Other ingredients are often added to the salsa, such as lime juice, garlic, avocado, cucumber, or radish.
The name "rooster's beak" probably comes from the beak-like shape and the red color of the chilies used to make it.
I love the name so much I call the salsa "The Rooster's Beak" on the restaurant menu. My guests seem to like the name almost as much as the salsa.
Pico de Gallo is quick and easy to make. This is something you really should make yourself if you have even a little time to spare. It will keep well in the refrigerator for several days and is great with tortilla chips, eggs, fajitas, nachos, tacos, black beans, or refried beans.

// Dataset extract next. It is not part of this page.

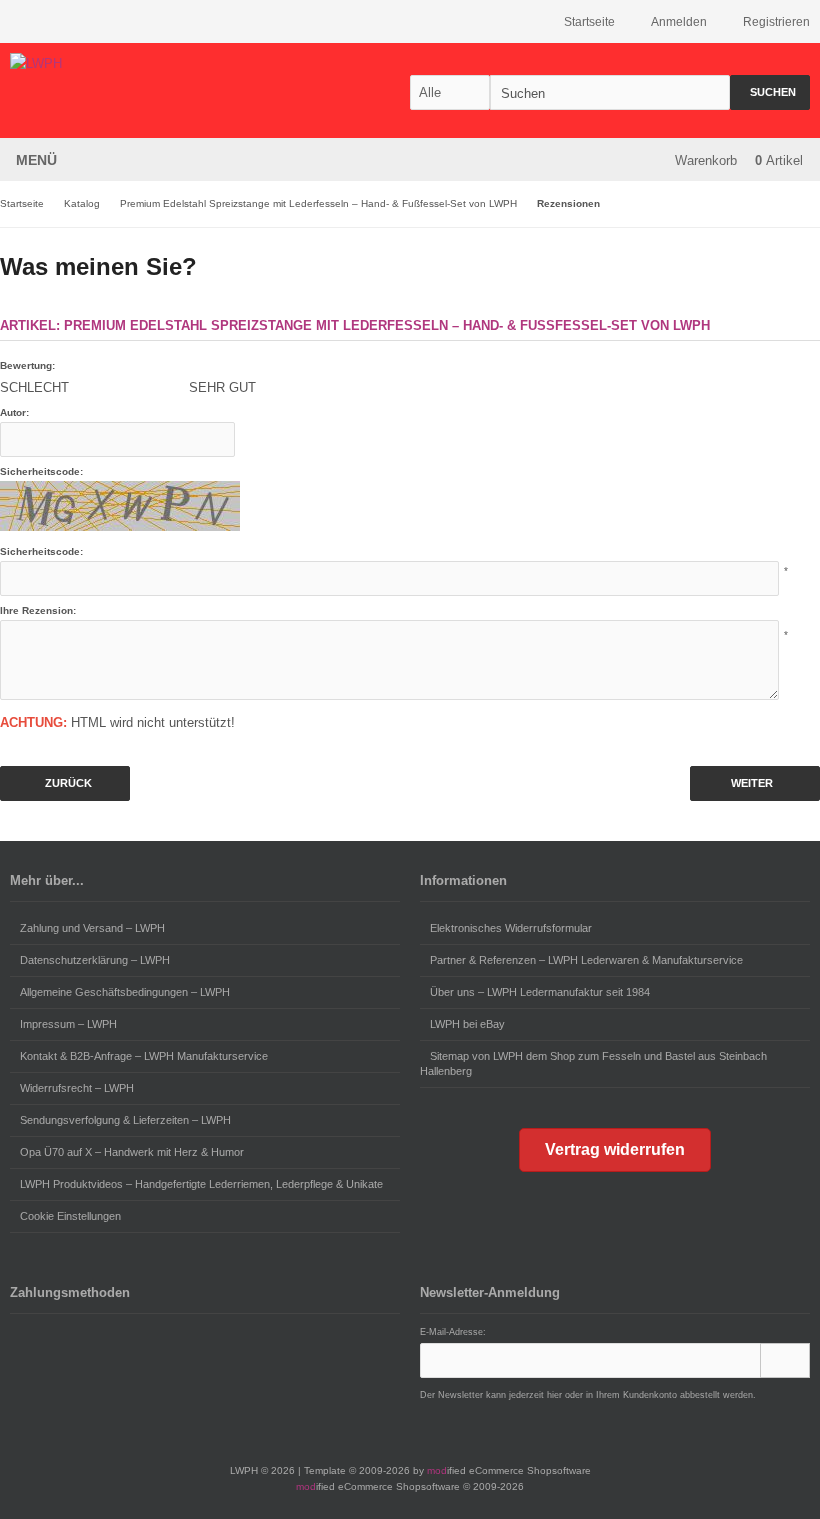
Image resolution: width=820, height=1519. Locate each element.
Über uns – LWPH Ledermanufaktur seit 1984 (540, 992)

Note: Serrano chilies possess a lively heat but are not over-powering so long as they are very finely chopped.
Use disposable latex gloves when handling fresh chilies. Be careful not to touch any part of your body, especially your eyes. Peppers will burn. After handling the chilies, wash your knife and cutting board with hot soapy water very well.
Preparation time: 15 minutes. Makes 2 cups.
Enjoy your "Rooster's Beak" recipe and the company of those you share it with!
Did you know? Pico de Gallo is also called salsa fresca.